Расстояние не изменилось между теми, кто обладает многим и теми, кто владеет малым, но постоянно увеличивающимся, однако умножились промежуточные ступени между ними, по—своему сближая крайности, властителей и подвластных, вокруг одного и того же центра посредственности. Быть богатым в наше время значит обладать большим количеством бедных предметов.

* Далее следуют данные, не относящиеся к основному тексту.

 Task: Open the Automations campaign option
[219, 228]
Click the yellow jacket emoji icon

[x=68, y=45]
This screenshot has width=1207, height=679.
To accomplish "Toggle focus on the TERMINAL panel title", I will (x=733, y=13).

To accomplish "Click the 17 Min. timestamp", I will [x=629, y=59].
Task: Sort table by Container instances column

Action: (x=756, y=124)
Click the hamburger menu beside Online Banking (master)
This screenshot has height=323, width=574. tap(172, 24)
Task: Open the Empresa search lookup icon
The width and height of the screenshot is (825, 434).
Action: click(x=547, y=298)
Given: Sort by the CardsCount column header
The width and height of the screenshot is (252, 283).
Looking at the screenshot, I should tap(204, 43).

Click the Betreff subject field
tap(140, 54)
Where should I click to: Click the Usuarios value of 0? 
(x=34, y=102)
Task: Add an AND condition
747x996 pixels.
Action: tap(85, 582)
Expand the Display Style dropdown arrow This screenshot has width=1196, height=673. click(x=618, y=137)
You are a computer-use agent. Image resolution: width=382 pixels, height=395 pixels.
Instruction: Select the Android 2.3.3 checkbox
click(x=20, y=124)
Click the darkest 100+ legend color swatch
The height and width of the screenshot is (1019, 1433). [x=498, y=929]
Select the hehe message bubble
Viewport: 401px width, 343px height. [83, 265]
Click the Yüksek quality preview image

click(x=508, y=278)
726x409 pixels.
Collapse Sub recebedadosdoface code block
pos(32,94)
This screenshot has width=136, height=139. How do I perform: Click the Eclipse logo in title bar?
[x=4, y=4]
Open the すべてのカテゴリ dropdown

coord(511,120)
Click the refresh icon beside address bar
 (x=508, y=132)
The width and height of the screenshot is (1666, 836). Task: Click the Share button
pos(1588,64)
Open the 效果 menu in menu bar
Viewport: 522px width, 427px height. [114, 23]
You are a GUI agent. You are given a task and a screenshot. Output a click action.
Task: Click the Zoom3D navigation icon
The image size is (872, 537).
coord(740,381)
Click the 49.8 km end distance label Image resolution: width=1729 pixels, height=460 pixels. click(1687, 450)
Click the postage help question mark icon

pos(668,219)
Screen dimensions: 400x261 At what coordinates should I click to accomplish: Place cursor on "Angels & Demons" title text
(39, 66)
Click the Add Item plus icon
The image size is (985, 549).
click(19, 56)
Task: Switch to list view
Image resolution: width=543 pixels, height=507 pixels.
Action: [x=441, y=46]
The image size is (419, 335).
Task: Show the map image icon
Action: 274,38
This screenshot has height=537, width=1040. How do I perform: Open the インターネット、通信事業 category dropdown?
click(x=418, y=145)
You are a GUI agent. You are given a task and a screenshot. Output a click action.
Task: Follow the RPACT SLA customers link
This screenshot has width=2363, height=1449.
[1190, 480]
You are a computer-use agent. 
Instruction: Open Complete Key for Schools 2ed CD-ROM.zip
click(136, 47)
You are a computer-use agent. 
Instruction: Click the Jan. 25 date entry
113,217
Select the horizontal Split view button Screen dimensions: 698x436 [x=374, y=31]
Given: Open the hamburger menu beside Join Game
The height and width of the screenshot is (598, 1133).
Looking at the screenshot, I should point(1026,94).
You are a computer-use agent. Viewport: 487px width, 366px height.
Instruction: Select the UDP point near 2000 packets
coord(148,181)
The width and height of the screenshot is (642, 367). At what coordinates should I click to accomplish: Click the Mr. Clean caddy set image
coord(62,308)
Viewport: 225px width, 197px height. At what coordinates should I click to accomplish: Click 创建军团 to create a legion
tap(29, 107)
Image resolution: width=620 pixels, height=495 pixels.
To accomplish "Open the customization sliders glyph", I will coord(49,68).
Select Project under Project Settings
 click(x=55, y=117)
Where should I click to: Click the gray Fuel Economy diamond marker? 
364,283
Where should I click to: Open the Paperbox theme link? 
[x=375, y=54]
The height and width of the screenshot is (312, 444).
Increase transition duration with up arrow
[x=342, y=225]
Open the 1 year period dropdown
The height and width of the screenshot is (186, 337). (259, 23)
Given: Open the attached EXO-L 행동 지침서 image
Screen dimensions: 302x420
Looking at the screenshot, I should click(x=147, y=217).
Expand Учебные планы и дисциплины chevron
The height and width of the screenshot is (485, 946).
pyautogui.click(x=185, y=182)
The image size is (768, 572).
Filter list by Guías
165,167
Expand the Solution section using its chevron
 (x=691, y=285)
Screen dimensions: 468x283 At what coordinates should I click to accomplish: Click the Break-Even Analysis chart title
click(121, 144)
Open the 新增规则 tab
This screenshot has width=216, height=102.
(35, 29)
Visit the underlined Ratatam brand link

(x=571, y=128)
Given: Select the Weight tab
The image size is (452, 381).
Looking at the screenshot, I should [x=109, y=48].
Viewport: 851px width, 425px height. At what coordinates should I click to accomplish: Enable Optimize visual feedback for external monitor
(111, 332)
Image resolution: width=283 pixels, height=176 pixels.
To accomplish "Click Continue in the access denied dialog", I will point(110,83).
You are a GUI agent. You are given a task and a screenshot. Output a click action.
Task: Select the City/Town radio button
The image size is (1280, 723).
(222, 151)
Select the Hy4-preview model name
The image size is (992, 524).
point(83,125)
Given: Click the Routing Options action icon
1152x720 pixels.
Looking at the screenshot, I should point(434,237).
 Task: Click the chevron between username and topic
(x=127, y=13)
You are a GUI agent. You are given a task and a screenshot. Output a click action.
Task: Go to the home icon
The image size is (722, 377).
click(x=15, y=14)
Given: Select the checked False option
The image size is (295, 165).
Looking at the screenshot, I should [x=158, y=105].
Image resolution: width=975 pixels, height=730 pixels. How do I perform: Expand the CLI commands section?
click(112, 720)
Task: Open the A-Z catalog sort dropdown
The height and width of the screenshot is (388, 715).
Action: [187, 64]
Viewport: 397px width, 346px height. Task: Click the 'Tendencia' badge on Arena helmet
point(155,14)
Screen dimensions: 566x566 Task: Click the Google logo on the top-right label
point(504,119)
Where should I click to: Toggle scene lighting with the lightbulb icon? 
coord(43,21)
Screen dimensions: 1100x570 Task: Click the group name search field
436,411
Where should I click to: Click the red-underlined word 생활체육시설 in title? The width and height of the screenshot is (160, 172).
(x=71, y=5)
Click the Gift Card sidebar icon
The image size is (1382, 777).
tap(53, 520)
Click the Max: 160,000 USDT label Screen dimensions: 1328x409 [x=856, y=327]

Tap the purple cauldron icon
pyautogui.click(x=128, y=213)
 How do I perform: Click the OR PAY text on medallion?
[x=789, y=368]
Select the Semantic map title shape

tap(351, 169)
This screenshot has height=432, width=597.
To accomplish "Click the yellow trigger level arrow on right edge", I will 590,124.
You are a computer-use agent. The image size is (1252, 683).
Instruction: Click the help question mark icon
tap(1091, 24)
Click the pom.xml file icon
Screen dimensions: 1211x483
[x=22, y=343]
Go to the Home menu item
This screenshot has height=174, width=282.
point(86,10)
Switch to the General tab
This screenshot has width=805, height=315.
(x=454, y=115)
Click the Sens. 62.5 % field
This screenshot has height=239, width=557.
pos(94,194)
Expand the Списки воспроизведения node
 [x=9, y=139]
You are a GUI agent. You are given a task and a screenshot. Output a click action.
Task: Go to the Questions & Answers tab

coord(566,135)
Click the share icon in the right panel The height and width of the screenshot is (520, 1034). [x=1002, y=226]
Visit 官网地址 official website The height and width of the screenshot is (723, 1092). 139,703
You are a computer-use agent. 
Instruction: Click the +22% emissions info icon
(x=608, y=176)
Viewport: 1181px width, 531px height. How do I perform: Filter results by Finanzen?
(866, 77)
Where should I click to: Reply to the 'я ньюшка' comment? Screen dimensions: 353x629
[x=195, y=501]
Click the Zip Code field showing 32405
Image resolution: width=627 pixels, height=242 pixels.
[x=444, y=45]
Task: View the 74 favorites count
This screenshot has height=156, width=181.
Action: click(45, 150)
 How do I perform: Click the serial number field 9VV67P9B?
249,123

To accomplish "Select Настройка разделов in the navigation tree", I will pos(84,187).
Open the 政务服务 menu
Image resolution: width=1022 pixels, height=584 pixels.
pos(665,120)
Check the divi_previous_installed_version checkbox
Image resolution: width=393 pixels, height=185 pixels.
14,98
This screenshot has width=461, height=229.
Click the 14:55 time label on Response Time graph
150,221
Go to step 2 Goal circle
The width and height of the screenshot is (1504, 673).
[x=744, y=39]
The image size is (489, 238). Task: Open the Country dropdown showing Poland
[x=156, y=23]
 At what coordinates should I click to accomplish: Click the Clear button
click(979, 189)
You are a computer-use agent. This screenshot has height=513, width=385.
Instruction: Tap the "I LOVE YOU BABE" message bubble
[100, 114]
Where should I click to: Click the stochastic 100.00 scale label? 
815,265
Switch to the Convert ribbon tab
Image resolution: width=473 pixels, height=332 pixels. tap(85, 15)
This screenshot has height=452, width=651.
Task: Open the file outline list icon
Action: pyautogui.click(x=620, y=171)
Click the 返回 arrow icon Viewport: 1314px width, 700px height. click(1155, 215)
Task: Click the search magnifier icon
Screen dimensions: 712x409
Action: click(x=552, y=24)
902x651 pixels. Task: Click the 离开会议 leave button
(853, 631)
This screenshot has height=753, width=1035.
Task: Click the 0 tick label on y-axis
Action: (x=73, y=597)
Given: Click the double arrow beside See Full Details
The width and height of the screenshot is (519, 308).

В потребительских товарах заключено всё меньше потребительной стоимости. Их природа состоит в потребляемости любой ценой. (Известен факт недавней моды на nothing box в США, совершенно негодный для какого—либо использования предмет). И как слишком искренне объяснял генерал Дуайт Эйзенхауэр, современная экономическая система не может спастись, если не превратит человека в потребителя, отождествляя его с наибольшим возможным количеством потребляемых товаров, то есть не—стоимостей, или пустых, фиктивных, абстрактных стоимостей. После того как он уже был «самым драгоценным капиталом» по удачному выражению Сталина, человек должен теперь стать самым ценным из потребительских товаров. Стереотипные образы знаменитости, бедняка, коммуниста, убийцы по любви, законопослушного гражданина, бунтаря, буржуа, заменяют человека системой механико—графических категорий, рассортированных в соответствии с бесспорной логикой роботизации. Идея тинэйджера уже определяет покупателя по покупаемому им продукту, сводит его к разнообразной, но ограниченной гамме продаваемых предметов (диски, гитары, джинсы…). Нет больше возраста сердца или кожи, лишь возраст совершаемых покупок. Время производства, которое было как говорили, деньгами, становится, измеренное ритмом смены покупаемых, используемых и выбрасываемых продуктов, временем потребления и истощения, временем раннего старения, которое является вечной юностью деревьев и камней.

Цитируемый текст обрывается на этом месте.